___ Estratto fornito

LA SINDROME DELL’ASSEDIO
LA PERENNE “CHIAMATA ALLE ARMI” DEI COMPLESSATI
Le parole di Arianna Meloni al congresso di FdI a Firenze confermano il legame della destra con la retorica dell’assedio che ha sentito così a lungo sua da non poterla abbandonare nemmeno ora che i numeri, le condizioni interne e internazionali, i rapporti di forza, rendono il partito pressoché invulnerabile.
Sì, è al governo di tutto e senza concorrenti, ma è anche tra le dune di Giarabub, la canzone del Ventennio amata pure da Francesco Guccini. «Qui nessuno ritorna indietro, non si cede nemmeno un metro». Non è facile psicologismo, è realtà.
Dice la sorella della premier e titolare della segreteria politica del partito: «Siamo molto attaccati, pensano di farci saltare il sistema nervoso, tirano fuori parenti, antenati, ma non ci riusciranno, perché non abbiamo scheletri nell’armadio e perché lo facciamo solo perché ci crediamo». Parla al cuore dei suoi e viene assai applaudita perché tocca una corda ancestrale per tre generazioni di destre: la persecuzione, il ghetto, le inchieste, comprese quelle che dovevano portare allo scioglimento del vecchio Msi, e ovviamente l’assedio fisico, le pistole, le trame nere.
È un tipo di retorica che funziona anche con i nuovi elettorati strappati a Forza Italia e alla Lega. Gli ex aficionados di Silvio Berlusconi ci ritrovano l’eco dei 32 processi che inseguirono il Cavaliere fin dagli anni ’80 – fisco, tangenti, mafia, festini – e del suo corpo a corpo con la magistratura, i potentati europei, i grandi gruppi editoriali della carta stampata. Gli ex della Lega nascono dal mito della disperata resistenza dei Comuni intorno al Carroccio, e pure loro hanno avuto le loro dosi di amarezze negli ultimi vent’anni, dai diamanti nigeriani al Russiagate. Quando Giorgia Meloni in conferenza stampa parla di «qualcuno che pensa di spaventarci», quando Arianna Meloni evoca operazioni per far perdere la testa all’esecutivo, si rivolgono entrambe a una platea che ama raffigurarsi come circondata e in guerra contro poteri soverchianti. Invitano quel parterre a reagire, e dunque a mobilitarsi per votare e far votare: è campagna elettorale, non molto di più.
La logica e le cronache dicono che i «molti attacchi» contro l’attuale governo sono in realtà episodi sporadici, più che altro legati agli scivoloni di suoi esponenti e a qualche ovvio clamore giornalistico sui medesimi. Quello che fa fermare il treno, quell’altro che porta una pistola al veglione, quelli che si scambiano dossier coperti da segreto e usano i virgolettati per accusare di contiguità mafiose gli avversari, l’infinita serie di disegni di legge su quisquilie, l’obbligo del presepe, il divieto di usare anglicismi.

______
___ Blocco dati

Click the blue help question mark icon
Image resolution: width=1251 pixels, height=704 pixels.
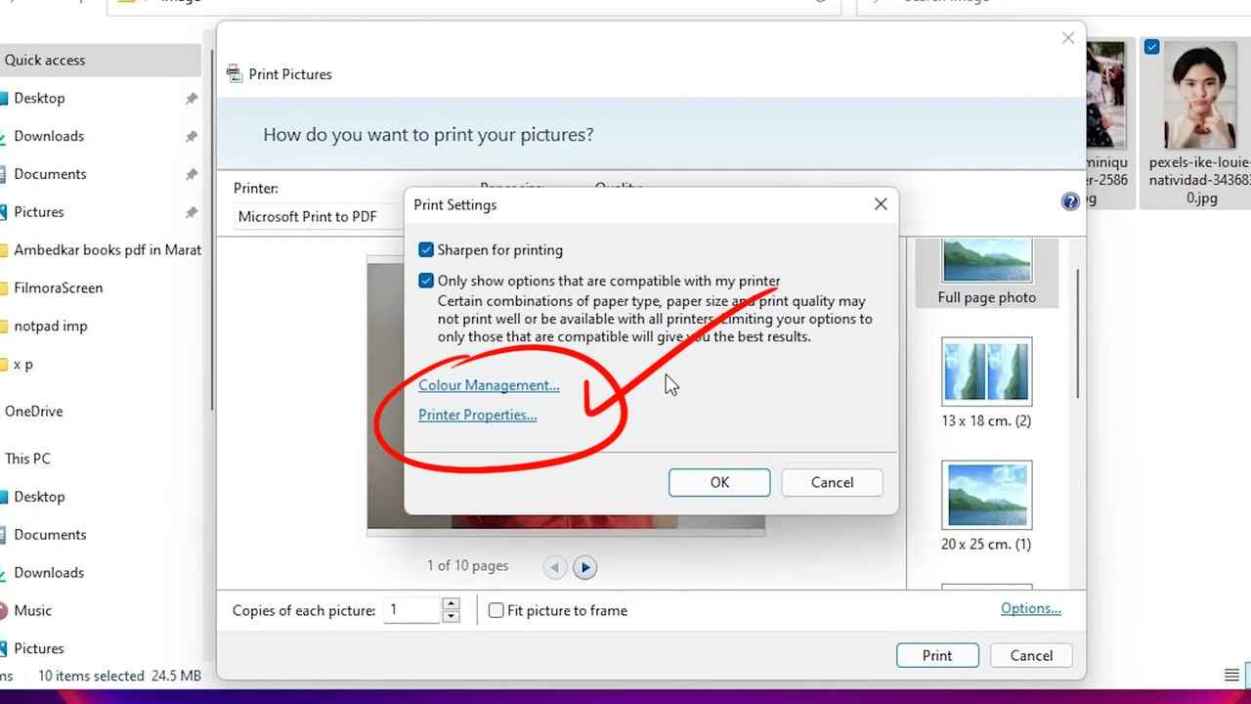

______

__Compito assegnato A__
Secondo l'articolo sulla sindrome dell'assedio, quanti processi inseguirono Silvio Berlusconi a partire dagli anni '80?
__Compito assegnato B__
Prosegui l'articolo sulla sindrome dell'assedio a partire dall'ultima frase riportata.
Per questo lavoro i dati non hanno alcuna importanza.

__Risultato atteso A__
Trentadue processi.

__Risultato atteso B__
Dov’è la grandiosità degli scandali che possono trafiggere personalità e governi? La Lockheed, il mandato di cattura a Bettino Craxi, l’avviso di garanzia a Berlusconi nel giorno del G8, un caso Moro o più banalmente un caso Mondadori, un Imi-Sir, una parentopoli all’Ama, una mafia Capitale… Nulla di tutto ciò risulta, tutt’al più modeste vicende di affarismo sospetto: i conti disordinati del ministro Daniela Santanché, il quadro del sottosegretario Vittorio Sgarbi forse proveniente da un furto, insomma robetta.
Poi, certo, c’è il capitolo parenti. L’indignazione per le storie degli «antenati» sbattute in tv con opinabili testimoni che le colorano di mafia, è comprensibile. Il papà della premier e quello del presidente del Senato Ignazio La Russa non sono personaggi pubblici, sono deceduti da un pezzo, e la richiesta di non utilizzarli per delegittimare le carriere dei figli è più che normale.
E tuttavia nello stesso congresso in cui Arianna Meloni ha sanzionato l’uso politico dei parenti, altri interventi hanno additato al pubblico disonore il cugino defunto dell’aspirante sindaca del Pd a Firenze, Paola Funaro. Si chiamava Lorenzo Bargellini detto Mao, storico leader dei movimenti di lotta per la casa e delle okkupazioni da sempre nel mirino della destra. È morto nel 2017 e bisognerebbe lasciare in pace pure lui anziché usarlo per screditare l’album di famiglia della candidata, fondato sul nonno Piero, che fu sindaco (democristiano) all’epoca della grande alluvione di Firenze.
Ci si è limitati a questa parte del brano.